모음에서 가져온 항목 ▸
▶
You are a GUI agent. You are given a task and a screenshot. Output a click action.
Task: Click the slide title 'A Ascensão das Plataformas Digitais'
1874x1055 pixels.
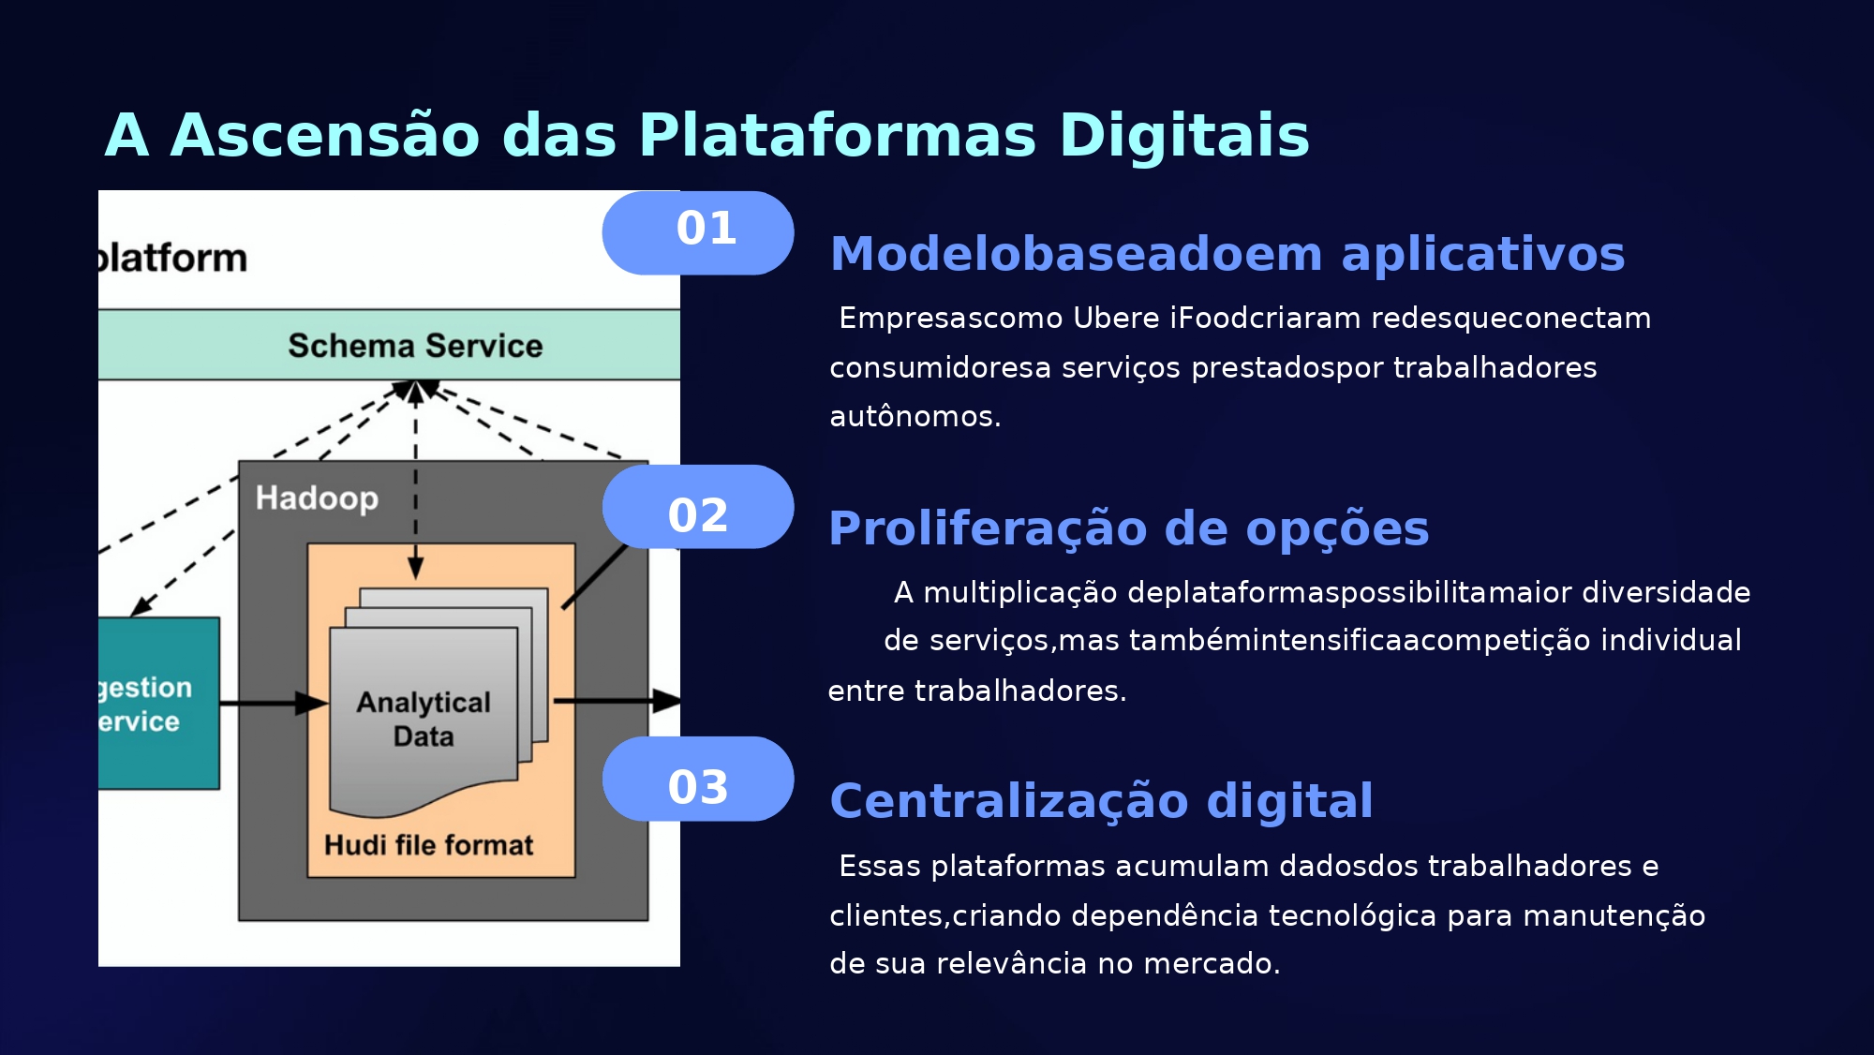[706, 135]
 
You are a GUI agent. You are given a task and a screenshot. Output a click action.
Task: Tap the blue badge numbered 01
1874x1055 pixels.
[698, 232]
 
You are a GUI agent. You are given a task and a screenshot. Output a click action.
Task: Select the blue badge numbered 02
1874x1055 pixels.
[698, 507]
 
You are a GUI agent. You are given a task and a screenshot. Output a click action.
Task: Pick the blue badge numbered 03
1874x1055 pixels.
[698, 780]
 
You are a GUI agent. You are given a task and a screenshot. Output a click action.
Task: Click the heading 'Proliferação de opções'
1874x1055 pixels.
[1128, 528]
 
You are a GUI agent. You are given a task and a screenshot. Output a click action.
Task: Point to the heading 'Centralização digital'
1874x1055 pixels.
[1101, 801]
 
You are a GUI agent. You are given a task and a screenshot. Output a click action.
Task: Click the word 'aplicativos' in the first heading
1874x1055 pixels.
[1482, 254]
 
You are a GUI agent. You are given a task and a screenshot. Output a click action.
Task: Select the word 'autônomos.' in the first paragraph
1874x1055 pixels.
[915, 416]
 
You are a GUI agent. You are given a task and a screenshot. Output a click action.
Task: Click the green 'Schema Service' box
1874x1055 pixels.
[414, 345]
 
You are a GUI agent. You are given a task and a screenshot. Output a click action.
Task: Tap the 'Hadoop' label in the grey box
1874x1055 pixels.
[317, 498]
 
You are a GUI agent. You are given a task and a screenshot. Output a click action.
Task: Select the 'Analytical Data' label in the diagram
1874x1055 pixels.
[424, 719]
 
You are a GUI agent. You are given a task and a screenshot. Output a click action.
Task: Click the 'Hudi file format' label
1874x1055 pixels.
[428, 845]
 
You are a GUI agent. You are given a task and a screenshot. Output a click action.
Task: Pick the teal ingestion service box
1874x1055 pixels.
[157, 703]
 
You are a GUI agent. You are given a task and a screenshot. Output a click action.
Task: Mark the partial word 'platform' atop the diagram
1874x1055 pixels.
[173, 258]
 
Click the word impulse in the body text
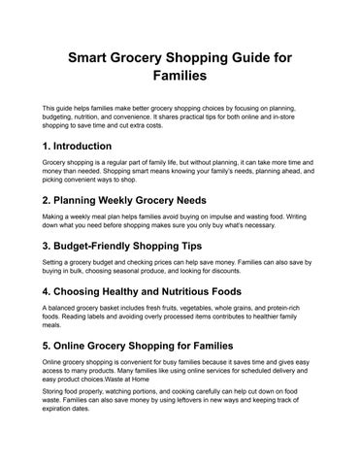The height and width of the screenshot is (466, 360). click(x=230, y=216)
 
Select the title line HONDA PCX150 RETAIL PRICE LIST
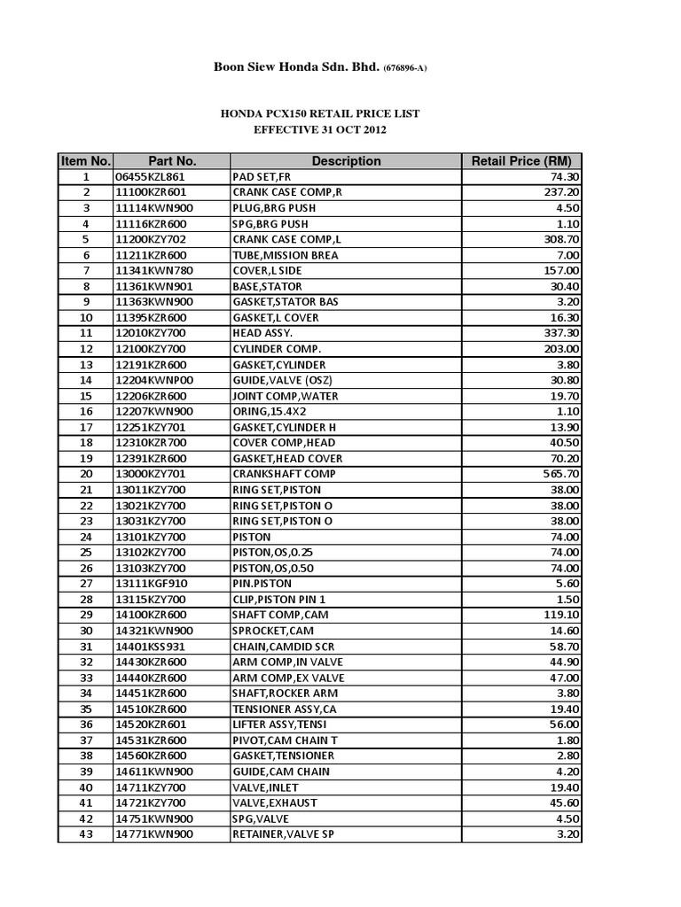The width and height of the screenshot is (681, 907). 320,114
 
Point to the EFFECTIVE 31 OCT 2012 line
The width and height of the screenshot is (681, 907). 320,130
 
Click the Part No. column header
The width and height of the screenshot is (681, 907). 172,161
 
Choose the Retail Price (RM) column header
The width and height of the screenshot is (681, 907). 521,161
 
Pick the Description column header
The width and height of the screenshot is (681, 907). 346,161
◀
짧은 과제 ▸
위 데이터 전체를 글자 하나 바꾸지 말고 베껴 쓰되, 그림은 답에 넣지 마세요.

과제 결과 ▸
You are a GUI agent. You are given a task and a screenshot. Output a click action.
Task: Click the slide title 'A Ascensão das Plataformas Digitais'
1874x1055 pixels.
[706, 135]
 
You are a GUI agent. You are given a task and a screenshot. Output a click action.
Task: Tap the blue badge numbered 01
1874x1055 pixels.
[698, 232]
 
You are a GUI agent. You are given a task and a screenshot. Output a click action.
Task: Select the blue badge numbered 02
1874x1055 pixels.
[698, 507]
 
You are a GUI agent. You are given a task and a screenshot. Output a click action.
Task: Pick the blue badge numbered 03
1874x1055 pixels.
[698, 780]
 
You are a GUI agent. You are given a task and a screenshot. Output a click action.
Task: Click the heading 'Proliferação de opções'
1874x1055 pixels.
[1128, 528]
 
You are a GUI agent. You are given a task and a screenshot. Output a click action.
Task: Point to the heading 'Centralização digital'
1874x1055 pixels.
[1101, 801]
 
You are a GUI agent. You are given a task and a screenshot. Output a click action.
Task: Click the word 'aplicativos' in the first heading
1874x1055 pixels.
[1482, 254]
 
You are a GUI agent. You are given a task and a screenshot. Output a click action.
Task: Select the word 'autônomos.' in the first paragraph
1874x1055 pixels.
[915, 416]
 
You are a GUI agent. You are given a task and a screenshot. Output a click action.
Task: Click the green 'Schema Service' box
1874x1055 pixels.
[414, 345]
 
You are a GUI agent. You are given a task and a screenshot. Output a click action.
Task: Tap the 'Hadoop' label in the grey box
1874x1055 pixels.
[317, 498]
 
You are a GUI agent. You are given a task and a screenshot. Output a click action.
Task: Select the 'Analytical Data' label in the diagram
1874x1055 pixels.
[424, 719]
 
You are a GUI agent. You are given a task and a screenshot. Output a click action.
Task: Click the 'Hudi file format' label
1874x1055 pixels.
[428, 845]
 
You are a GUI agent. You are given a task and a screenshot. Output a click action.
Task: Pick the teal ingestion service box
1874x1055 pixels.
[157, 703]
 
You are a GUI agent. You are given a task and a screenshot. Output a click action.
Task: Mark the partial word 'platform' atop the diagram
1874x1055 pixels.
[173, 258]
 
Click the word impulse in the body text
The height and width of the screenshot is (466, 360). click(x=230, y=216)
 
Select the title line HONDA PCX150 RETAIL PRICE LIST
The width and height of the screenshot is (681, 907). 320,114
 
Point to the EFFECTIVE 31 OCT 2012 line
The width and height of the screenshot is (681, 907). 320,130
 
Click the Part No. column header
The width and height of the screenshot is (681, 907). 172,161
 
Choose the Retail Price (RM) column header
The width and height of the screenshot is (681, 907). 521,161
 
Pick the Description column header
The width and height of the screenshot is (681, 907). 346,161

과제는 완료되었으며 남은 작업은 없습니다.